Sexta-feira , 27 Junho, 2008

Para conhecer o Novo

Menos de duas horas pelo Centro podem enriquecer uma alma. Por acaso, acabei fazendo um passeio pelo bairro, que começou com 20 minutos em silêncio dentro da Igreja de São José, observando o quanto é linda por dentro. Já que estava ao lado do Paço Imperial, resolvi almoçar no Bistrô do Paço, sempre ótimo. E, como uma coisa puxa a outra, subi a escada para ver a exposição de Carlos Vergara, 'Sagrado Coração, Missão de São Miguel', que fica em cartaz até dia 27 de julho e é emocionante.

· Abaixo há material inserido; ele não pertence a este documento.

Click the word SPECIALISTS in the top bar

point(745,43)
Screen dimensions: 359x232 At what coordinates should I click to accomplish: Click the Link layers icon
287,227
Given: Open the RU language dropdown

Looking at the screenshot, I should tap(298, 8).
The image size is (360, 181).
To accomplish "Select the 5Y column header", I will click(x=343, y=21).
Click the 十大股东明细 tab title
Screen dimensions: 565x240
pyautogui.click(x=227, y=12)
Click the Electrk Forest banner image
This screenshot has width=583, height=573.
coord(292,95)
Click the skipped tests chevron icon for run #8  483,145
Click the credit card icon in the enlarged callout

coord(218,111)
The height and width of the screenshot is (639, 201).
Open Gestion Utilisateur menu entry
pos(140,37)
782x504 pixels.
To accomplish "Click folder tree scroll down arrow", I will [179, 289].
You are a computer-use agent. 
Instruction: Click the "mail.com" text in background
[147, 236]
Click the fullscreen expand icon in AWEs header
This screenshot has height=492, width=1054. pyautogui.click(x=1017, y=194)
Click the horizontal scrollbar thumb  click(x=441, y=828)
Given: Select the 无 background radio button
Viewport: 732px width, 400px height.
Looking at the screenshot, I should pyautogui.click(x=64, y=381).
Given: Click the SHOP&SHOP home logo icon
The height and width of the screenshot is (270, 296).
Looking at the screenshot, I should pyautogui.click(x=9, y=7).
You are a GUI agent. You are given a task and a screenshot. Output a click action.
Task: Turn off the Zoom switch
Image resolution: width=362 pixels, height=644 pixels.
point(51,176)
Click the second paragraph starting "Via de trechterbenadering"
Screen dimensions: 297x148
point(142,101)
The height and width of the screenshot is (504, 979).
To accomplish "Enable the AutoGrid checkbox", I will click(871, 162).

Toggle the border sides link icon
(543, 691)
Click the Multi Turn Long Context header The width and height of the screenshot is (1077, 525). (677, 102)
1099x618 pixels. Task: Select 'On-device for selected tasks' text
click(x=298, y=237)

Para começar, olha que simpático: você ganha um pôster (acima) no lugar do tradicional folheto do programa, com uma das telas da mostra, o sagrado coração. E, depois, tem trilha sonora - que na última sala você descobre que é um vídeo de um índio tocando violino, de frente para outros dois telões. E, para quem 'implica' com exposição, não é nada 'cabeça'. A admiração das telas desperta os sentimentos mais fortes de deslumbramento e reações diversas diante dos diferentes planos e tons de luz. Um olhar mais atento e qualquer pessoa percebe isso. São cores, que, juntas, fazem sentido e vibram. Na sala 10 (aonde a Princesa Isabel assinou a Lei Áurea), uma tela gigante, uma monotipia realizada durante quatro dias no próprio Paço, chama atenção não só pelo tamanho, mas pelas cores que parecem refletidas em tela branca, disposta 'deitada' diante da tela na parede. Cheguei a ir bem perto até a ponta para ver se era reflexo, mas não, são cores claras dispostas de forma a parecer a imagem refletida, mas elas estão realmente ali pintadas. 'Impresisonante', comentei com o segurança da sala, que sorriu e falou: 'É mesmo'. Na sala seguinte, dez telas de acrílico atraem, com montagem de fotos em 3D. Ultracoloridas e modernas, dá vontade de ter uma. E também de saber qual efeito teria se eu levasse óculos daqueles com uma lente verde e outra vermelha para ver os quadros. Aliás, deveria ter ali à disposição dos curiosos um par desses.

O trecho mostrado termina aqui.